A chegada de Giorgia Meloni ao poder na Itália fez o governo francês subir o tom, no último dia 25 de novembro: “Roma deve abrir os seus portos às ONGs. Caso contrário, não será discutido nenhum realocamento de imigrantes.” O encontro entre os ministros do Interior dos dois países expôs a tensão no Conselho de Ministros da União Europeia e até o papa entrou na história criticando os dois governos.

Emmanuel Macron e Meloni evitaram-se durante a cúpula do G20, realizada há pouco, na Indonésia. Isso depois de trocarem acusações sobre de quem é responsabilidade inicial sobre os imigrantes e refugiados, quem deve receber quem, em quais condições e quando. O dissenso interessa a ambos. Para o presidente francês, que na prática repele os imigrantes, o discurso serve de contraponto eleitoral à sua principal adversária, a ultranacionalista Marine Le Pen. Do lado italiano, a nova primeira-ministra anseia por um reconhecimento popular que reverta em maior apoio parlamentar. 

O problema não diz respeito apenas à França e à Itália. A Espanha está às voltas com tensões migratórias nos seus enclaves em solo africano. Ceuta e Melilla ficam no vizinho Marrocos e são cidades portuárias muito próximas do solo europeu. Na condição de enclaves espanhóis, elas funcionam como únicas fronteiras terrestres entre Europa e África. São, portanto, muito procuradas como rota de imigração. Mas é exatamente contra negros e islâmicos que a xenofobia é mais perversa.

No tuíte, Giorgia Meloni defende o bloqueio naval para impedir que migrantes cheguem à Itália. Chama a atenção a defesa de uma missão europeia em cooperação com países africanos contra a imigração

Em 2021, num só dia, oito mil pessoas, o equivalente a 10% da população de Ceuta, ultrapassaram a barreira fronteiriça em duas de suas praias, desencadeando a mais grave crise diplomática dos últimos 20 anos entre Espanha e Marrocos. Depois, em maio de 2022, duas mil pessoas tentaram entrar por Melilla. A polícia de fronteira espanhola reagiu, levando a um confronto que deixou 23 imigrantes mortos. O primeiro-ministro espanhol Pedro Sánchez chegou a declarar que a situação tinha sido “bem resolvida”; depois pediu desculpas, alegando não ter sido informado sobre as mortes. 
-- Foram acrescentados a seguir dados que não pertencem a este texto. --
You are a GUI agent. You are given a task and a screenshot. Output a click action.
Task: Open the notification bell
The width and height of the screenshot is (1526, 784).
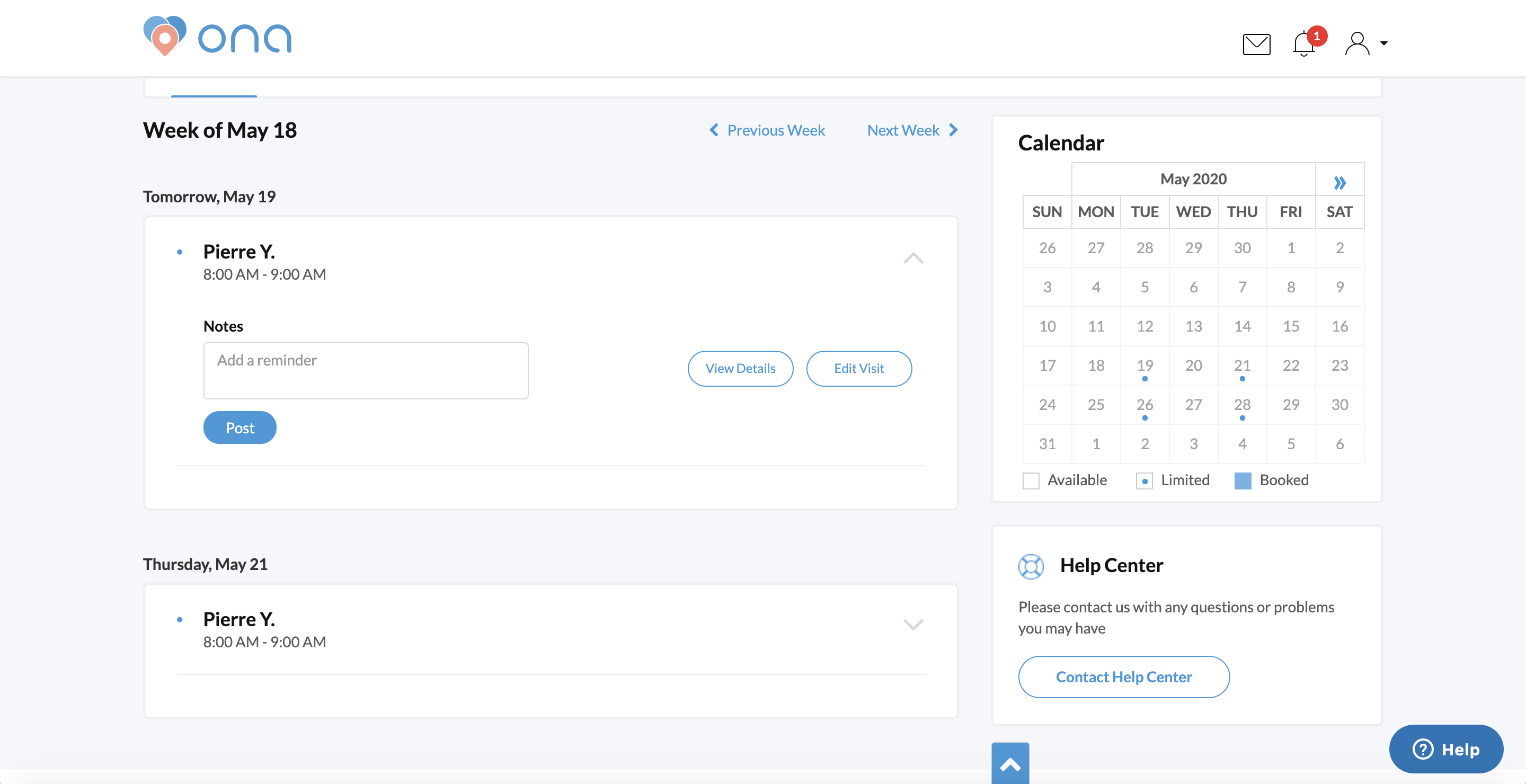(x=1304, y=44)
Recentemente, o Conselho Europeu tem apoiado uma série de parcerias entre governos europeus e governos do norte africano. Foi assim em relação à Espanha e Marrocos; Itália e Líbia; França e Argélia. A intenção é criar hotspots que sejam pontos de triagem para os candidatos a refúgio ou imigração, além do financiamento das guardas costeiras desses países de trânsito, a fim de evitar que a travessia do Mediterrâneo seja concluída. De fato, por essa via, a Europa está pagando para transferir a pressão imigratória para os países da África do Norte. 

As instituições da UE não podem se sobrepor à soberania dos Estados-Membros, quando eles resistem em aplicar certas disposições comunitárias, sobretudo quando dizem respeito à administração de assuntos internos como a recepção de imigrantes e refugiados. São essas brechas de poder que estão à mercê da instrumentalização ideológica dos governos da direita nacionalista. A xenofobia que alimentam reforça entre os países menos desenvolvidos a impressão de que os europeus são muito bons para cobrar de governos em territórios distantes aquilo que não fazem em sua própria casa.